Role of contractile protein activation in the length-dependent modulation of tracheal smooth muscle force

• Published in: The American journal of physiology Vol. 270; no. 1 Pt 1; p. C243
• Main Authors: Mehta, D, Wu, M F, Gunst, S J
• Format: Journal Article
• Language: English
• Published: United States 01.01.1996
• Subjects: Acetylcholine - pharmacology; Animals; Calcium - metabolism; Contractile Proteins - physiology; Dogs; In Vitro Techniques; Intracellular Membranes - metabolism; Isometric Contraction; Muscle Contraction - physiology; Muscle, Smooth - drug effects; Muscle, Smooth - physiology; Myosin Light Chains - metabolism; Osmolar Concentration; Phosphorylation; Potassium Chloride - pharmacology; Trachea - drug effects; Trachea - physiology
• ISSN: 0002-9513; 2163-5773
• DOI: 10.1152/ajpcell.1996.270.1.c243

The active isometric force developed by a muscle decreases at muscle lengths below an optimal length (Lo).

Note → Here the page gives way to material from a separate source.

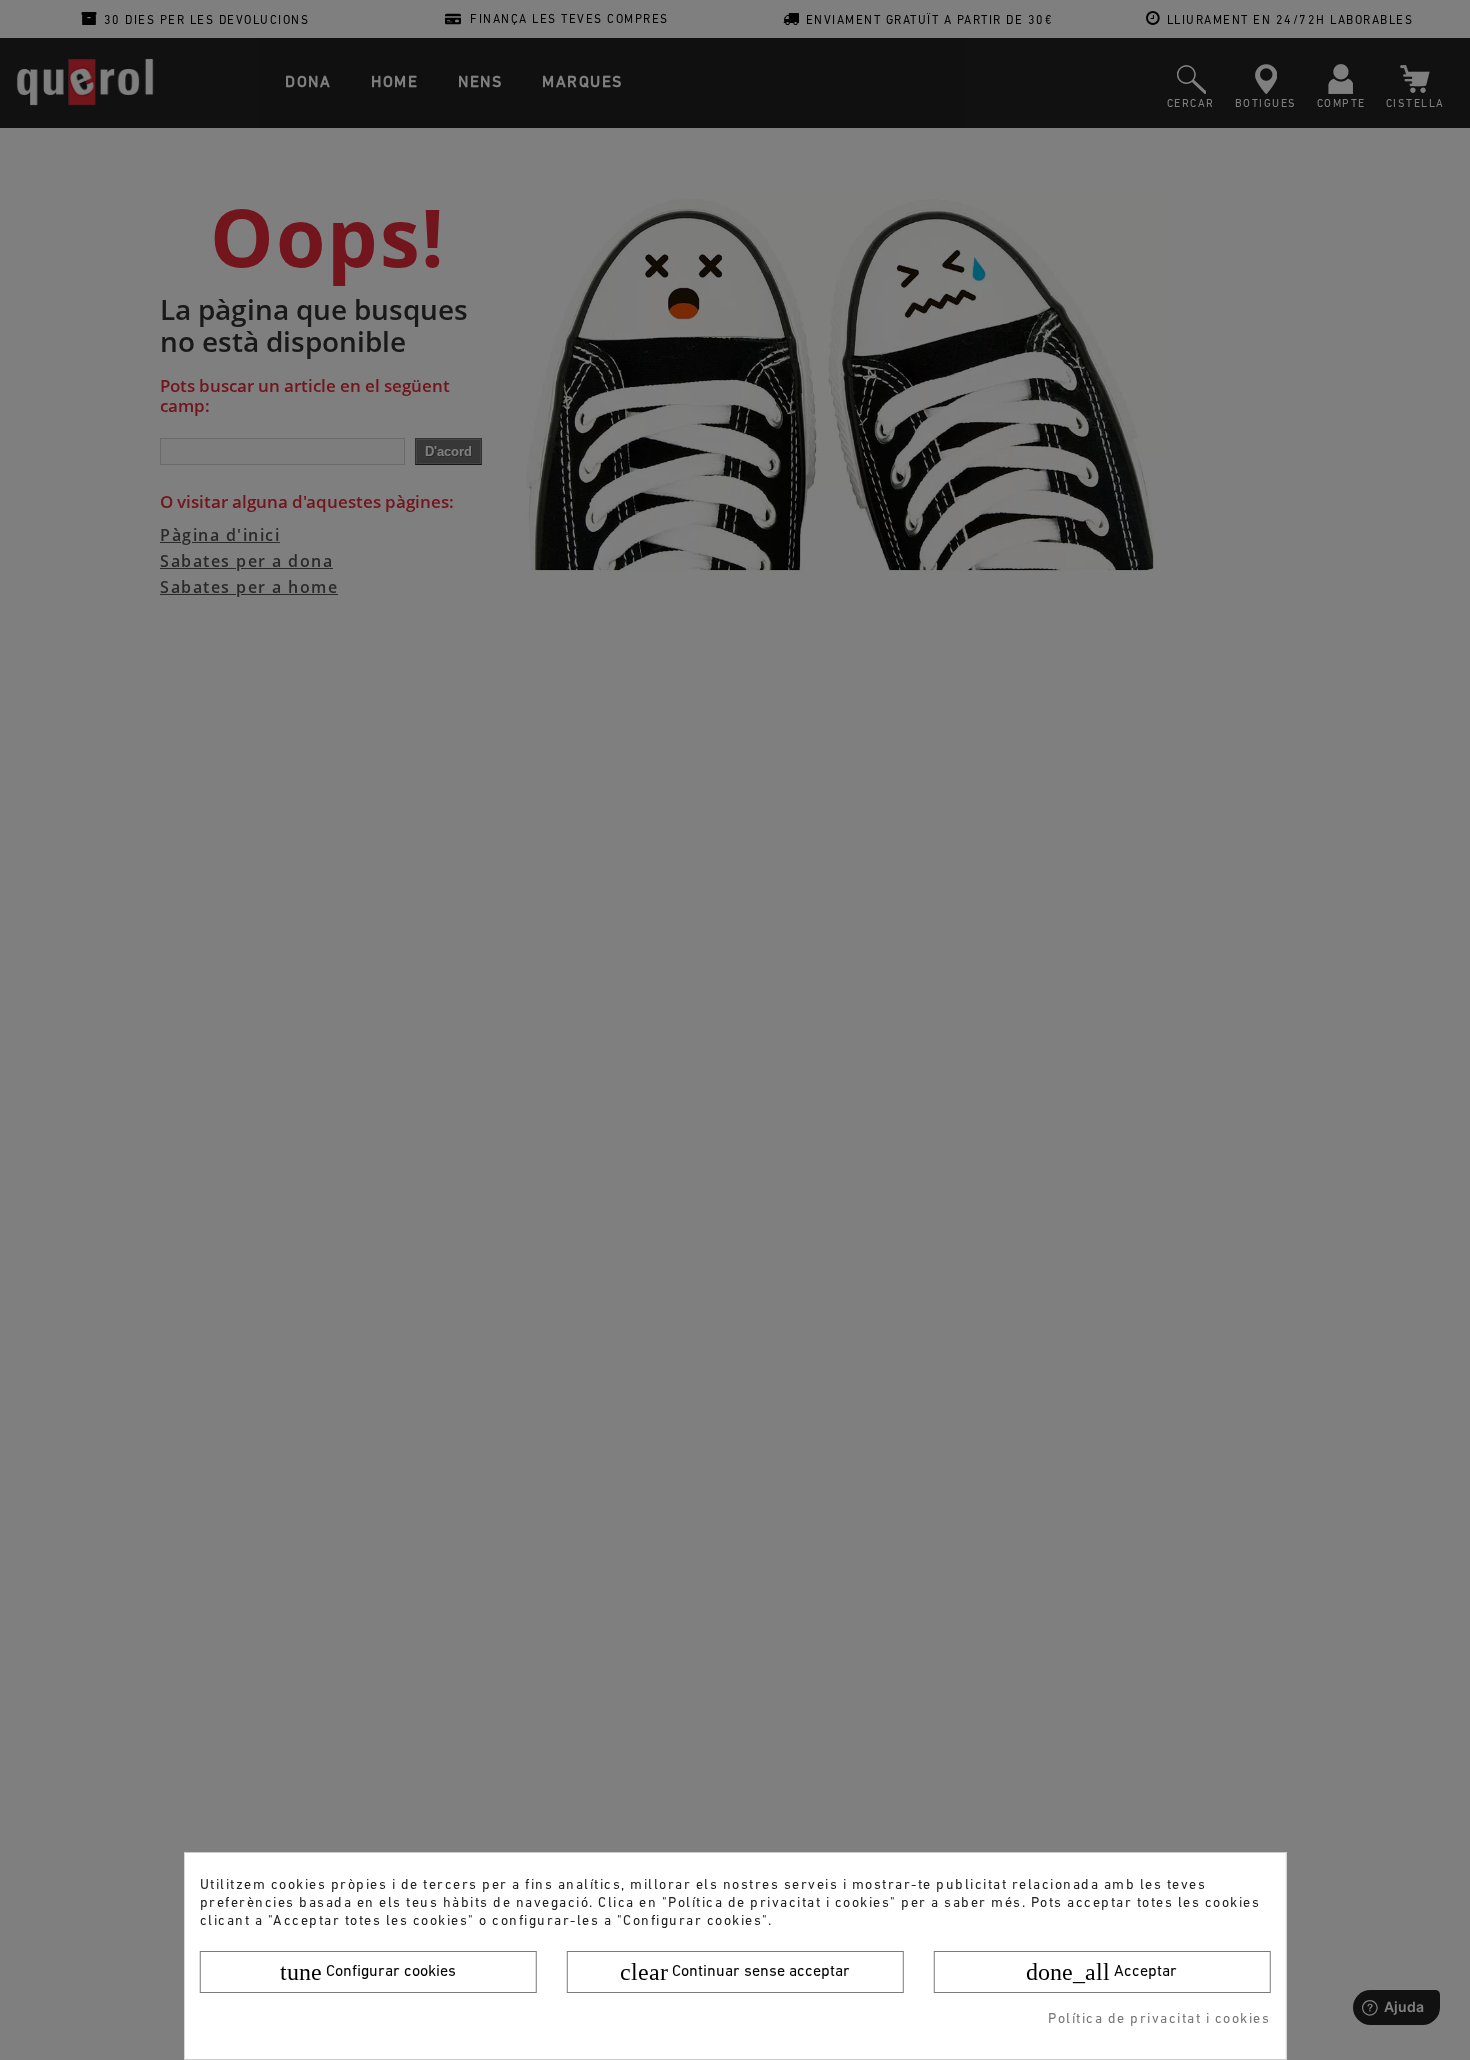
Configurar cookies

However, when the length of an actively contracting muscle is abruptly decreased, a lower level of isometric force is reached during force redevelopment than when the contraction is initiated at the shorter length. This has been attributed to a deactivation of contractile proteins caused by shortening. In this study, intracellular Ca2+ and myosin light chain (MLC) phosphorylation were measured to assess the mechanisms for the modulation of isometric force caused by changing smooth muscle length before or during isometric contraction. The decline in isometric force between Lo and 0.5Lo was associated with decreases in MLC phosphorylation and intracellular Ca2+ during contractions elicited by acetylcholine or 60 mM KCl. Quick release of the muscle during contraction depressed force redevelopment at the shorter length but not MLC phosphorylation. We conclude that decreases in Ca(2+)-calmodulin-dependent MLC phosphorylation contribute significantly to the decline in isometric force at lengths below Lo, but the depression of contractility associated with the quick release of actively contracted smooth muscle is not caused by a shortening-induced deactivation of contractile proteins.